- **Task brief**:
Could you repeat, word for word, the line with "This screenshot has height=419, width=550." and every line after it in the records below, leaving out any pictures?

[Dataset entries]
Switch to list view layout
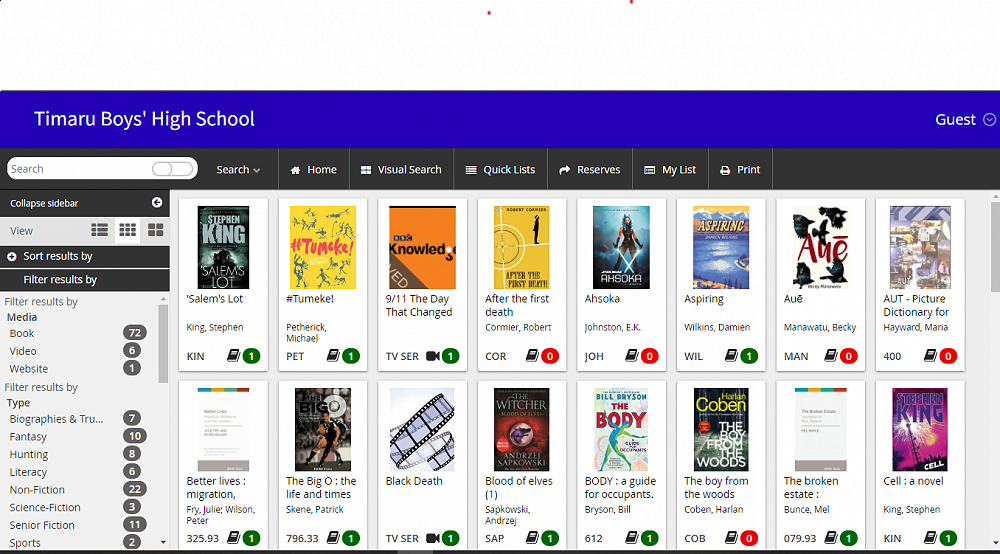The width and height of the screenshot is (1000, 554). point(100,230)
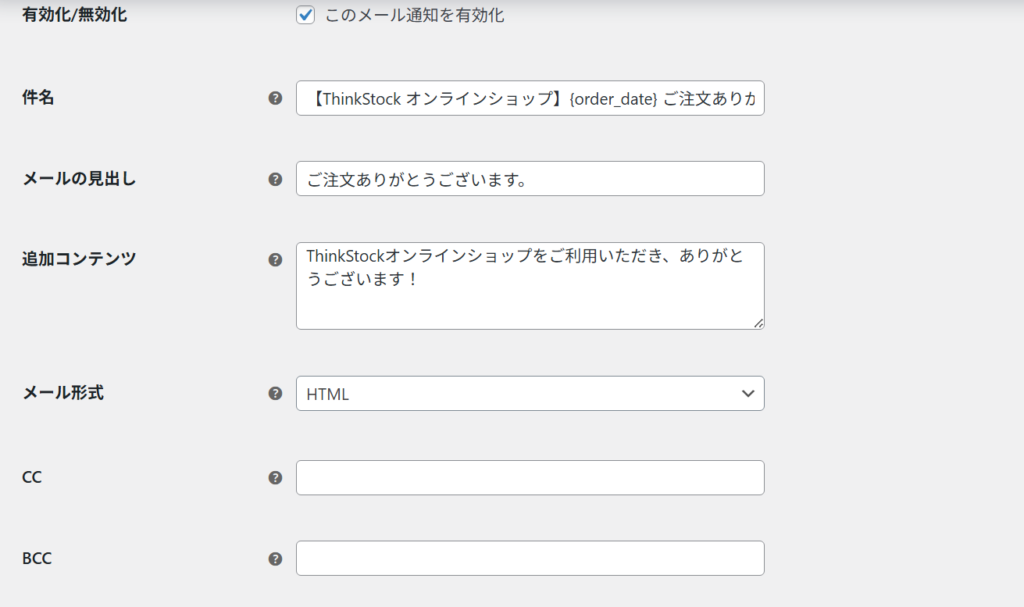Image resolution: width=1024 pixels, height=607 pixels.
Task: Click the 追加コンテンツ field label
Action: pyautogui.click(x=79, y=259)
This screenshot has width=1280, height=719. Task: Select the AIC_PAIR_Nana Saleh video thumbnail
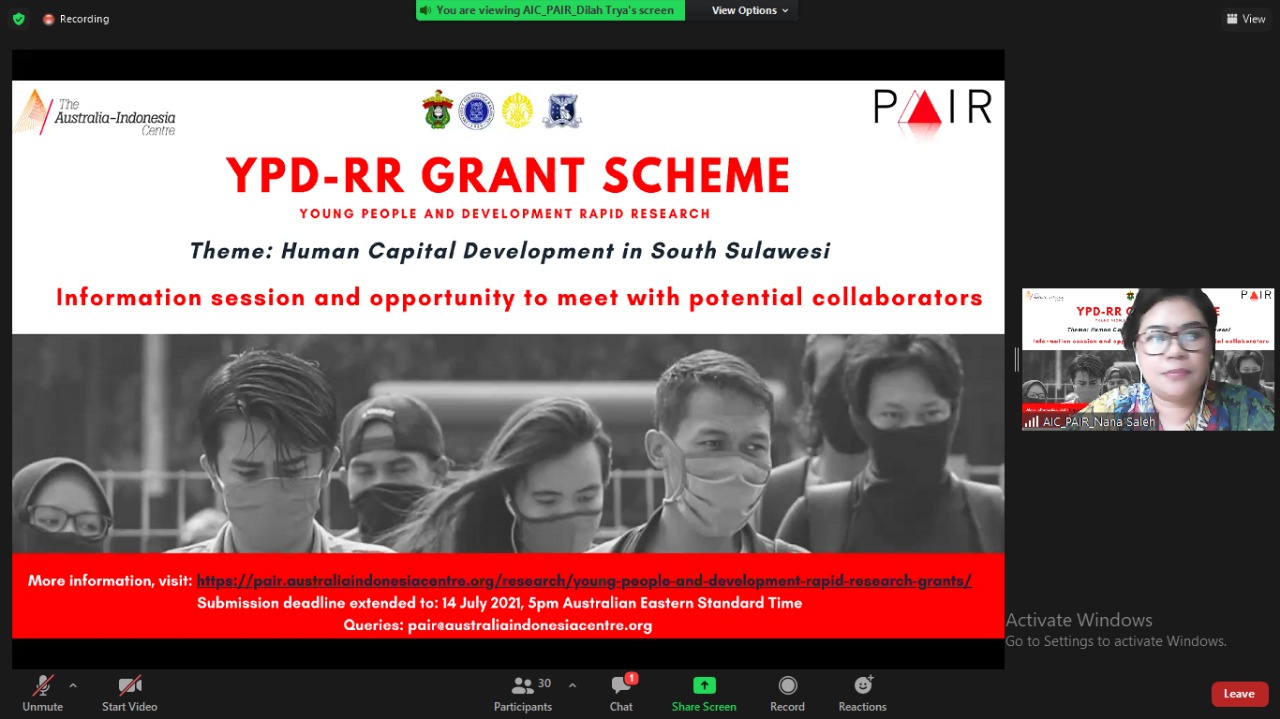coord(1147,359)
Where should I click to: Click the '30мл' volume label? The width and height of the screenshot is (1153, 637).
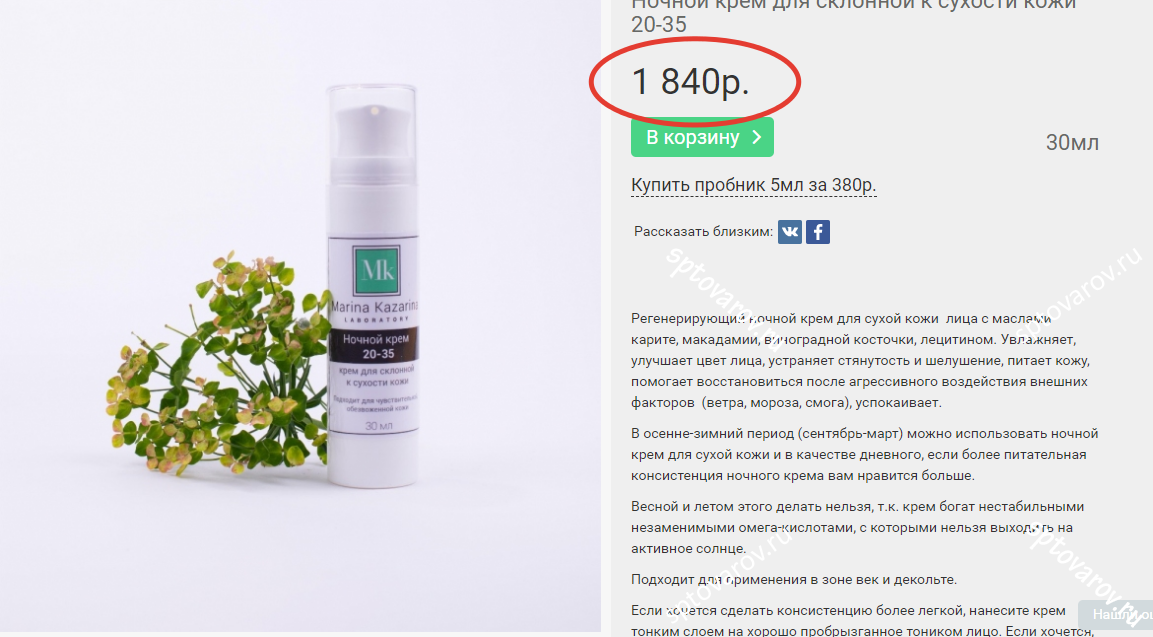click(x=1072, y=143)
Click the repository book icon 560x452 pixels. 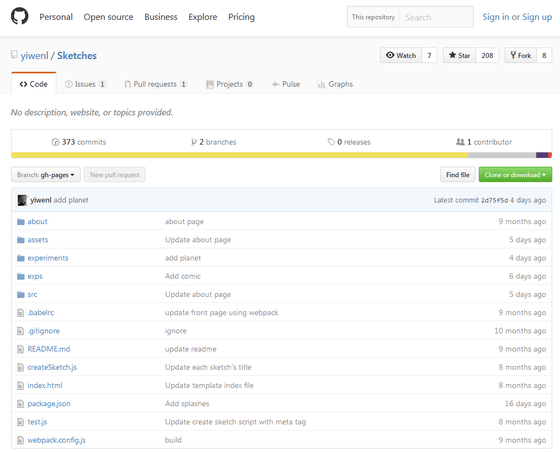click(14, 55)
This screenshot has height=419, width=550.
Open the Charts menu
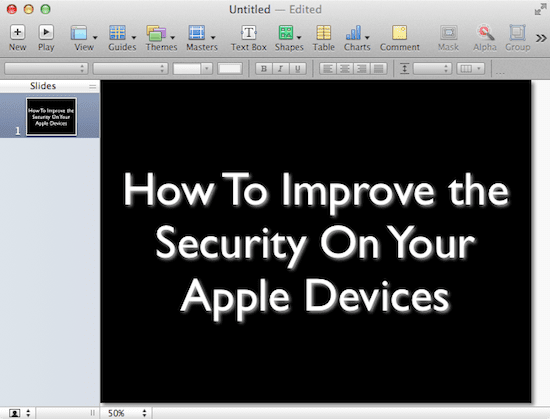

- **Worked solution**:
This screenshot has height=419, width=550.
Open the Charts menu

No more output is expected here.